Rather than use its $175 million to help out actually existing poets directly, the Poetry Foundation is instead going to engage in some social work: ". . .the stewards of that large sum believe they can use it to bring poetry 'back into the mainstream of American culture'". This involves "a series of programs designed to jumpstart interest in poetry among nonspecialist readers."
Bizarrely, the goal of these "programs" is intended to build "a readership for poetry large enough to make it possible for more poets to succeed in a commercial marketplace rather than rely on academia to make a living." Why such a roundabout way of giving poets some assistance, unless the real goal is to further debase American poetry by forcing it to be "commerical"? (''More poems should rhyme," says Poetry editor Christian Wiman. "More poems should have meter. More poems should tell stories in accomplished ways. More poems should do the things that people like poems to do.") Unless the real recipient of the foundation's beneficence is capitalism itself, which will now teach even poets a good lesson in the imperatives of market discipline?

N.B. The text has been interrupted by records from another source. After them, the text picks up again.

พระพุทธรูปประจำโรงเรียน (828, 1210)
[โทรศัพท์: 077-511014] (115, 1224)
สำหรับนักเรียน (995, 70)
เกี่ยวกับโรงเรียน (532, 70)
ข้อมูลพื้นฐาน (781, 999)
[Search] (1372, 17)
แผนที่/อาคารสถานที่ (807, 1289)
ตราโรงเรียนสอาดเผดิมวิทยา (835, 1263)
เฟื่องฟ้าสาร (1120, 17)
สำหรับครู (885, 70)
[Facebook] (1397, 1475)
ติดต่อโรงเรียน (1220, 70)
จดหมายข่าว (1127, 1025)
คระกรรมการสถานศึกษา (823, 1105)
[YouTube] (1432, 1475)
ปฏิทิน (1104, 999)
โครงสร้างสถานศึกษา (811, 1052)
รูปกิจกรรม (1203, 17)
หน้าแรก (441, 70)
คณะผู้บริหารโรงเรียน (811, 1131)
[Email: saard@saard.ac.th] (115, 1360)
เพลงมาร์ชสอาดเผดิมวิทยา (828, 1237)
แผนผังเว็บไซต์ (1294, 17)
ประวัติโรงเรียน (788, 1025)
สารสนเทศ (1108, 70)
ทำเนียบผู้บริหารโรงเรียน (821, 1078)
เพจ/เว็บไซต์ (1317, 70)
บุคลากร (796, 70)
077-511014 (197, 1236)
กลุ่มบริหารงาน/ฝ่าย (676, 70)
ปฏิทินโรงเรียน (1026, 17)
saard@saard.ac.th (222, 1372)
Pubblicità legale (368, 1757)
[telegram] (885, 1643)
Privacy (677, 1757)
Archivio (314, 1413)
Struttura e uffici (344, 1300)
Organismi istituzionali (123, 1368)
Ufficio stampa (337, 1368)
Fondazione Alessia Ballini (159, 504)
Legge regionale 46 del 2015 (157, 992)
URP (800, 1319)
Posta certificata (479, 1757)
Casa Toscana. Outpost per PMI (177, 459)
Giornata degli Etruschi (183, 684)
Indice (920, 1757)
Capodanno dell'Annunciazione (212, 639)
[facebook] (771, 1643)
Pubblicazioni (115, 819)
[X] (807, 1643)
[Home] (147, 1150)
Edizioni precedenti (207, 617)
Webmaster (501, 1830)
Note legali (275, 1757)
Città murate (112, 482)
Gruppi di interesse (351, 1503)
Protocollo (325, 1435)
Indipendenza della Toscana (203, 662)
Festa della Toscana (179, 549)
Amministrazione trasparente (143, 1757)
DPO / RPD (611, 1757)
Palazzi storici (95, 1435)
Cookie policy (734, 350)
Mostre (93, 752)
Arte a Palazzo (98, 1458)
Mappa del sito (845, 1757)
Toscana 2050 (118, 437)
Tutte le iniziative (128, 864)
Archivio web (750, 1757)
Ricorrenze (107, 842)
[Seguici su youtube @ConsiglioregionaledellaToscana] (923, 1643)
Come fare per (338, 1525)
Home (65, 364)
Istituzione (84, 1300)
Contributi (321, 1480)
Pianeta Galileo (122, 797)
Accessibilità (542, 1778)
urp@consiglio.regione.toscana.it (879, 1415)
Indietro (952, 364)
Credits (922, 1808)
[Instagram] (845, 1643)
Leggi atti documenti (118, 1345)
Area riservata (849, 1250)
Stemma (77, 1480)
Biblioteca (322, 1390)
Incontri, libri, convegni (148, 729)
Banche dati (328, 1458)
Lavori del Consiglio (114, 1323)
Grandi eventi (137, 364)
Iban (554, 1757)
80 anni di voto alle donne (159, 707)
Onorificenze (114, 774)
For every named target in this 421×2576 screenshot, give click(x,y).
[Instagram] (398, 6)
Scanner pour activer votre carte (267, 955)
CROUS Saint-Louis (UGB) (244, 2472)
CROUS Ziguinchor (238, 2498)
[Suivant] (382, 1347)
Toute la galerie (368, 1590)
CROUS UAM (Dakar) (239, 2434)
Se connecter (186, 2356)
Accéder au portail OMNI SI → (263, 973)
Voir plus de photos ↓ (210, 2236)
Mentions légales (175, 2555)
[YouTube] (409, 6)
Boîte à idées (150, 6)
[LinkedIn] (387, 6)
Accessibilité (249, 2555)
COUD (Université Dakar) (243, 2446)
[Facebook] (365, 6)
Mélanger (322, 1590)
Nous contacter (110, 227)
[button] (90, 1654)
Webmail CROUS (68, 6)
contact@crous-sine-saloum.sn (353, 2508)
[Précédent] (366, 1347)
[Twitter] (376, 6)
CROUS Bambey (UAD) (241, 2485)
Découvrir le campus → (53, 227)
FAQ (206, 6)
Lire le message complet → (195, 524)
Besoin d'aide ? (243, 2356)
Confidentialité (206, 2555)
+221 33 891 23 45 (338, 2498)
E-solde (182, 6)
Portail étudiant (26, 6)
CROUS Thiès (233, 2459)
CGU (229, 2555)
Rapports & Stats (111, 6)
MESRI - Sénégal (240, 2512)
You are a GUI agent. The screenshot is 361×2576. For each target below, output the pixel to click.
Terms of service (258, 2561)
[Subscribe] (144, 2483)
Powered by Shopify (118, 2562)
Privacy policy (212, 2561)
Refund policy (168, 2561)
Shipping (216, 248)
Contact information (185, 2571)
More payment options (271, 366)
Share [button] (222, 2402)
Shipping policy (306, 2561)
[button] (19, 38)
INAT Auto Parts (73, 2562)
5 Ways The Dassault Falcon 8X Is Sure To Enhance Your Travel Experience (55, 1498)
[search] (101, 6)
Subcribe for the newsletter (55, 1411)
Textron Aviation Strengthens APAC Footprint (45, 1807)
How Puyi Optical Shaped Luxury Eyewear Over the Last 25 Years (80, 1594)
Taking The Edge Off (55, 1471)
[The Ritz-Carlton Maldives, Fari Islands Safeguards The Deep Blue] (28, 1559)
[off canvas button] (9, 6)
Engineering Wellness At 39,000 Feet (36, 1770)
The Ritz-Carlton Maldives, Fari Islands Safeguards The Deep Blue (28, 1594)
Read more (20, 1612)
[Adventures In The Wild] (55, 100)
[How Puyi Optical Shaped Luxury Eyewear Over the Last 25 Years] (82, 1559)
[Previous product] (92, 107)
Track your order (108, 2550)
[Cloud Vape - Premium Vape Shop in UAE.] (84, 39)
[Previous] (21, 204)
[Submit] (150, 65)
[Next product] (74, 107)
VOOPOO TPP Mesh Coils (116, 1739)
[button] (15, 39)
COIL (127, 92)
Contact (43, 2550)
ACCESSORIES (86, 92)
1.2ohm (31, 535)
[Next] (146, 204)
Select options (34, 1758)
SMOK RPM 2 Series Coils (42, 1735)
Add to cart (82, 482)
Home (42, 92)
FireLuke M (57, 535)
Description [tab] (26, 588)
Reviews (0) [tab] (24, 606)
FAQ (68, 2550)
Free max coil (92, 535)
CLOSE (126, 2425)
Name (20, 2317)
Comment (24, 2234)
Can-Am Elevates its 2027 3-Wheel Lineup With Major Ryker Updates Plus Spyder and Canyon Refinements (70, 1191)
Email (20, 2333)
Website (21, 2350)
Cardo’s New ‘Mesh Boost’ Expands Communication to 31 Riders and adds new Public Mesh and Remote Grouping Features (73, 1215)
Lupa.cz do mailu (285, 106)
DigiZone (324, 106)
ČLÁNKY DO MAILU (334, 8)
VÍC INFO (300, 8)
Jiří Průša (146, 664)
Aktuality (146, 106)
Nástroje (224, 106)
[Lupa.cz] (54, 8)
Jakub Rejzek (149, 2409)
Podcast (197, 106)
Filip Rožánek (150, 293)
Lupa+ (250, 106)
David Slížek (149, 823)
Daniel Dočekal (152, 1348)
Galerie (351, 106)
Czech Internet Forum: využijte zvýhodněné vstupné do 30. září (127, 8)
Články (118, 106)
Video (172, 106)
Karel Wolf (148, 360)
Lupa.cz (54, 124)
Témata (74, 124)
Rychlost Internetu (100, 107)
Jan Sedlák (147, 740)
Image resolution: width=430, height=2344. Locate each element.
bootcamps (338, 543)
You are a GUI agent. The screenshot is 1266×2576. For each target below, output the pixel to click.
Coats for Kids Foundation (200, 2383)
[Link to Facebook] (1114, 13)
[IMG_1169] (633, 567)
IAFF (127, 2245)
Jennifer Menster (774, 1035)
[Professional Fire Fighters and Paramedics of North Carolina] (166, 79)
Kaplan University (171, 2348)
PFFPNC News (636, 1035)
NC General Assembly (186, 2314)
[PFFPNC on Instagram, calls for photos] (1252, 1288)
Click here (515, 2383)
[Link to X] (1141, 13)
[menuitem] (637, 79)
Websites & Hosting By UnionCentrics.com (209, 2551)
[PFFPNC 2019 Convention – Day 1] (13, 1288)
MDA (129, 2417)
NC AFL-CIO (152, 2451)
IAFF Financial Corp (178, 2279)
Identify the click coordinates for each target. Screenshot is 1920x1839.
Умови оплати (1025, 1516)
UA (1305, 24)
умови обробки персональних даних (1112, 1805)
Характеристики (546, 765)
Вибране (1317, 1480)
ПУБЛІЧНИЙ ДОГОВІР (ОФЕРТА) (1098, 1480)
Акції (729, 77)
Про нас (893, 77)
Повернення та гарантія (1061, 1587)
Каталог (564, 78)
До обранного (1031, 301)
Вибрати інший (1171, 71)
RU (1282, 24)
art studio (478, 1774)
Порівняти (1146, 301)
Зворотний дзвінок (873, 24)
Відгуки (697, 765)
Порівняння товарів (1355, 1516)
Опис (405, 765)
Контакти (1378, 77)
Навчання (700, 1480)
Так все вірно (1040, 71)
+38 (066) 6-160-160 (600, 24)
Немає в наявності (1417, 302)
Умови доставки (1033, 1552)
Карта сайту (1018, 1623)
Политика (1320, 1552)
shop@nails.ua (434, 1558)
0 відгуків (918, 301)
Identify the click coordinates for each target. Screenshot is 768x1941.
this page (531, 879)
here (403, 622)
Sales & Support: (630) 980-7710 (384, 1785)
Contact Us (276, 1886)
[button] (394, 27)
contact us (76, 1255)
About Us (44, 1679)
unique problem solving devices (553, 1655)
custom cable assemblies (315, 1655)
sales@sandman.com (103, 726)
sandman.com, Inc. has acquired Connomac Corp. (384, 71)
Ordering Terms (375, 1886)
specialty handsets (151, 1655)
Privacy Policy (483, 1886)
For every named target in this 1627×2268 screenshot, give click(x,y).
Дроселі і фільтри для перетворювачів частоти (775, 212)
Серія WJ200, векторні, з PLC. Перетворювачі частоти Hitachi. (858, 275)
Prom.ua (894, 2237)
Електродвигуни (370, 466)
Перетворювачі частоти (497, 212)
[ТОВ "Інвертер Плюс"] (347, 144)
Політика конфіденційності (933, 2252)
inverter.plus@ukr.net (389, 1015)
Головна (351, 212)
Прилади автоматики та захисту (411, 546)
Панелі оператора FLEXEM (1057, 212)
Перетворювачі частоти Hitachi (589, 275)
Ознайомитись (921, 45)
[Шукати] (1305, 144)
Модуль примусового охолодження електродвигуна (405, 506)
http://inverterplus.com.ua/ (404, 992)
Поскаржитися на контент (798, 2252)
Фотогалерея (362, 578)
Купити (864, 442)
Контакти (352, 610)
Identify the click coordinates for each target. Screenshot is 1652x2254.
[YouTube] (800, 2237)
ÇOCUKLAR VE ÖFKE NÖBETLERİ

We are told that "the foundation's strategy emphasizes rebuilding a general, nonspecialist, and, crucially, nonacademic audience for poetry." The assumption everyone involved in this project seems to share is that at one time poetry did have a "broader readership" that contemporary poets for some reason renounced and that the self-appointed saviors of the Poetry Foundation will now reclaim. But when was this "golden age" that Wiman in particular speaks of? Certainly not in my lifetime. The greatest American poets of the twentieth century are, arguably, Wallace Stevens and T.S. Eliot, both of whom published in Poetry. How much influence did they have on "the mainstream of American culture"? They profoundly influenced those who take literature seriously, but what impact did their work have on "general, nonspecialist" readers? Even now, what would such readers make of "The Idea of Order at Key West" or "Four Quartets"? They would be as incomprehensible to them as the most elusive lines of John Ashbery or the most resolutely nonreferential L=A=N=G=U=A=G=E poems.
What is a "specialist" reader? Someone who reads poetry? What's a "nonspecialist" reader? Someone who can take it or leave it? Why would poets want to appeal to such a reader?
James Longenbach has it right. People like Christian Wiman and John Barr and Dana Gioia are invested in the notion that poetry is "good for us." It's this "good" they're interested in spreading around along with their money, not poetry itself. Longenbach says further: ''Poets can do without much money. . .and that's a good thing. . . . Poets have much more aesthetic freedom precisely because nobody cares how or what they write. That freedom is priceless." I agree. And American fiction might benefit if more fiction writers took this idea seriously as well.